What to produce: Output every line of the listing as a numbered list, skipping blank lines.

--- Data to use Enclosed Below ---

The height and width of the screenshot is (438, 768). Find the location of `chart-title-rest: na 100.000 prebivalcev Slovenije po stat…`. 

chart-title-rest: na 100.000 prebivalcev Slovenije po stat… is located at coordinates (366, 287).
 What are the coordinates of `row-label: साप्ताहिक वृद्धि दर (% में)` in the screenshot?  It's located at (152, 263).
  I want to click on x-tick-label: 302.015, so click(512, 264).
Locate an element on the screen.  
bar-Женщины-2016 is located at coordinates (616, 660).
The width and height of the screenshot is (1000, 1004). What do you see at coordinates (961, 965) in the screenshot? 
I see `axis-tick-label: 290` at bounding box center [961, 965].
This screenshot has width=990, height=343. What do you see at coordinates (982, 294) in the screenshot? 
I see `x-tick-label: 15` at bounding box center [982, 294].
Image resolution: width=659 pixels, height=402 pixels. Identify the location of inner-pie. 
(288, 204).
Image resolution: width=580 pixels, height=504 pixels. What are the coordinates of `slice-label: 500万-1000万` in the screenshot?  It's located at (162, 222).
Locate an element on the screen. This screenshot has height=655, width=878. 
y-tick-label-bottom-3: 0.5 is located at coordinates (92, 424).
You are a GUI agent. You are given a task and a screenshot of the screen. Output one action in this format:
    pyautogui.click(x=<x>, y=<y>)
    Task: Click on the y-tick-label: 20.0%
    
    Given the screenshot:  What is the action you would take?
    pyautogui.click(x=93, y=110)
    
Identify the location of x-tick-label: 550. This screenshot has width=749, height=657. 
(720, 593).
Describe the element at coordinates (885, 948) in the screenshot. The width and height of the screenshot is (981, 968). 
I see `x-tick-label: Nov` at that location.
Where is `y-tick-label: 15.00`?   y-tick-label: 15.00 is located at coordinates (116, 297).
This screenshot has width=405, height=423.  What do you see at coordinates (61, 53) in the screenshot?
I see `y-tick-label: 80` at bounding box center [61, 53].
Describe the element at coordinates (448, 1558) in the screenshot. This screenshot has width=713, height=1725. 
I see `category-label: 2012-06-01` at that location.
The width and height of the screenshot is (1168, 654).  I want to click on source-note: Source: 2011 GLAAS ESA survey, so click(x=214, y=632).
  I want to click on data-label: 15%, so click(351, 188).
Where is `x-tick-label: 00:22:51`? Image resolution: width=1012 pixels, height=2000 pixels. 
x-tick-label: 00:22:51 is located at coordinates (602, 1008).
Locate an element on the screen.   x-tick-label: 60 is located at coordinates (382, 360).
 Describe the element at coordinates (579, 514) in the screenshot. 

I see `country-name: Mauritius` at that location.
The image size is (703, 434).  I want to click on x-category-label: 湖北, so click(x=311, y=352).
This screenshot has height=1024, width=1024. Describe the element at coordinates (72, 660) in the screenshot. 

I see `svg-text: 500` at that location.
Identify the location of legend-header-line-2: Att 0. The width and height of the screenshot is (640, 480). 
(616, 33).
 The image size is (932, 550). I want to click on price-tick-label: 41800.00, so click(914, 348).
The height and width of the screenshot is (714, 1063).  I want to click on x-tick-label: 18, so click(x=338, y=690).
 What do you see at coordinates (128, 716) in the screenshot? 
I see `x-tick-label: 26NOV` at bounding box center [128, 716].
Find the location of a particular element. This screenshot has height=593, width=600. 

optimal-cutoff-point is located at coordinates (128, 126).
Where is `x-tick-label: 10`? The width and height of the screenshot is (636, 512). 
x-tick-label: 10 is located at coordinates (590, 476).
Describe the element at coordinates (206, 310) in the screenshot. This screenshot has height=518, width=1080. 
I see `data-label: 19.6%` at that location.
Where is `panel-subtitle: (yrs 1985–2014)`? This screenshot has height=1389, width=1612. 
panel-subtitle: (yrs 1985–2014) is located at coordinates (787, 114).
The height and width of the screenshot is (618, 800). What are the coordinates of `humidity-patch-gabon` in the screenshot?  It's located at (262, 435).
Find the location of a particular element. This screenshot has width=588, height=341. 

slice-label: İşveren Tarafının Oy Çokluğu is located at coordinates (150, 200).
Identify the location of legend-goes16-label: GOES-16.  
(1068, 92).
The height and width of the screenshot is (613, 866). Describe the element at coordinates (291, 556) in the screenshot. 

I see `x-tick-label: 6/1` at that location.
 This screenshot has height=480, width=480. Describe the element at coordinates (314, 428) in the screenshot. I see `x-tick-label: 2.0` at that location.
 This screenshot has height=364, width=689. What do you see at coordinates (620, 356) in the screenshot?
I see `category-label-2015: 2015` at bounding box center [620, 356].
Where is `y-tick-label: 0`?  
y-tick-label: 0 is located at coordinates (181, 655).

--- End of Enclosed Data to use ---

Problem solution:
1. The height and width of the screenshot is (438, 768). Find the location of `chart-title-rest: na 100.000 prebivalcev Slovenije po stat…`. 
2. chart-title-rest: na 100.000 prebivalcev Slovenije po stat… is located at coordinates (366, 287).
3.  What are the coordinates of `row-label: साप्ताहिक वृद्धि दर (% में)` in the screenshot?  It's located at (152, 263).
4.   I want to click on x-tick-label: 302.015, so click(512, 264).
5. Locate an element on the screen.  
6. bar-Женщины-2016 is located at coordinates (616, 660).
7. The width and height of the screenshot is (1000, 1004). What do you see at coordinates (961, 965) in the screenshot? 
8. I see `axis-tick-label: 290` at bounding box center [961, 965].
9. This screenshot has width=990, height=343. What do you see at coordinates (982, 294) in the screenshot? 
10. I see `x-tick-label: 15` at bounding box center [982, 294].
11. Image resolution: width=659 pixels, height=402 pixels. Identify the location of inner-pie. 
12. (288, 204).
13. Image resolution: width=580 pixels, height=504 pixels. What are the coordinates of `slice-label: 500万-1000万` in the screenshot?  It's located at (162, 222).
14. Locate an element on the screen. This screenshot has height=655, width=878. 
15. y-tick-label-bottom-3: 0.5 is located at coordinates (92, 424).
16. You are a GUI agent. You are given a task and a screenshot of the screen. Output one action in this format:
17.     pyautogui.click(x=<x>, y=<y>)
18.     Task: Click on the y-tick-label: 20.0%
19.     Given the screenshot:  What is the action you would take?
20.     pyautogui.click(x=93, y=110)
21. Identify the location of x-tick-label: 550. This screenshot has width=749, height=657. 
22. (720, 593).
23. Describe the element at coordinates (885, 948) in the screenshot. The width and height of the screenshot is (981, 968). 
24. I see `x-tick-label: Nov` at that location.
25. Where is `y-tick-label: 15.00`?   y-tick-label: 15.00 is located at coordinates (116, 297).
26. This screenshot has width=405, height=423.  What do you see at coordinates (61, 53) in the screenshot?
27. I see `y-tick-label: 80` at bounding box center [61, 53].
28. Describe the element at coordinates (448, 1558) in the screenshot. This screenshot has width=713, height=1725. 
29. I see `category-label: 2012-06-01` at that location.
30. The width and height of the screenshot is (1168, 654).  I want to click on source-note: Source: 2011 GLAAS ESA survey, so click(x=214, y=632).
31.   I want to click on data-label: 15%, so click(351, 188).
32. Where is `x-tick-label: 00:22:51`? Image resolution: width=1012 pixels, height=2000 pixels. 
33. x-tick-label: 00:22:51 is located at coordinates (602, 1008).
34. Locate an element on the screen.   x-tick-label: 60 is located at coordinates (382, 360).
35.  Describe the element at coordinates (579, 514) in the screenshot. 
36. I see `country-name: Mauritius` at that location.
37. The image size is (703, 434).  I want to click on x-category-label: 湖北, so click(x=311, y=352).
38. This screenshot has height=1024, width=1024. Describe the element at coordinates (72, 660) in the screenshot. 
39. I see `svg-text: 500` at that location.
40. Identify the location of legend-header-line-2: Att 0. The width and height of the screenshot is (640, 480). 
41. (616, 33).
42.  The image size is (932, 550). I want to click on price-tick-label: 41800.00, so click(914, 348).
43. The height and width of the screenshot is (714, 1063).  I want to click on x-tick-label: 18, so click(x=338, y=690).
44.  What do you see at coordinates (128, 716) in the screenshot? 
45. I see `x-tick-label: 26NOV` at bounding box center [128, 716].
46. Find the location of a particular element. This screenshot has height=593, width=600. 
47. optimal-cutoff-point is located at coordinates (128, 126).
48. Where is `x-tick-label: 10`? The width and height of the screenshot is (636, 512). 
49. x-tick-label: 10 is located at coordinates (590, 476).
50. Describe the element at coordinates (206, 310) in the screenshot. This screenshot has height=518, width=1080. 
51. I see `data-label: 19.6%` at that location.
52. Where is `panel-subtitle: (yrs 1985–2014)`? This screenshot has height=1389, width=1612. 
53. panel-subtitle: (yrs 1985–2014) is located at coordinates (787, 114).
54. The height and width of the screenshot is (618, 800). What are the coordinates of `humidity-patch-gabon` in the screenshot?  It's located at (262, 435).
55. Find the location of a particular element. This screenshot has width=588, height=341. 
56. slice-label: İşveren Tarafının Oy Çokluğu is located at coordinates (150, 200).
57. Identify the location of legend-goes16-label: GOES-16.  
58. (1068, 92).
59. The height and width of the screenshot is (613, 866). Describe the element at coordinates (291, 556) in the screenshot. 
60. I see `x-tick-label: 6/1` at that location.
61.  This screenshot has height=480, width=480. Describe the element at coordinates (314, 428) in the screenshot. I see `x-tick-label: 2.0` at that location.
62.  This screenshot has height=364, width=689. What do you see at coordinates (620, 356) in the screenshot?
63. I see `category-label-2015: 2015` at bounding box center [620, 356].
64. Where is `y-tick-label: 0`?  
65. y-tick-label: 0 is located at coordinates (181, 655).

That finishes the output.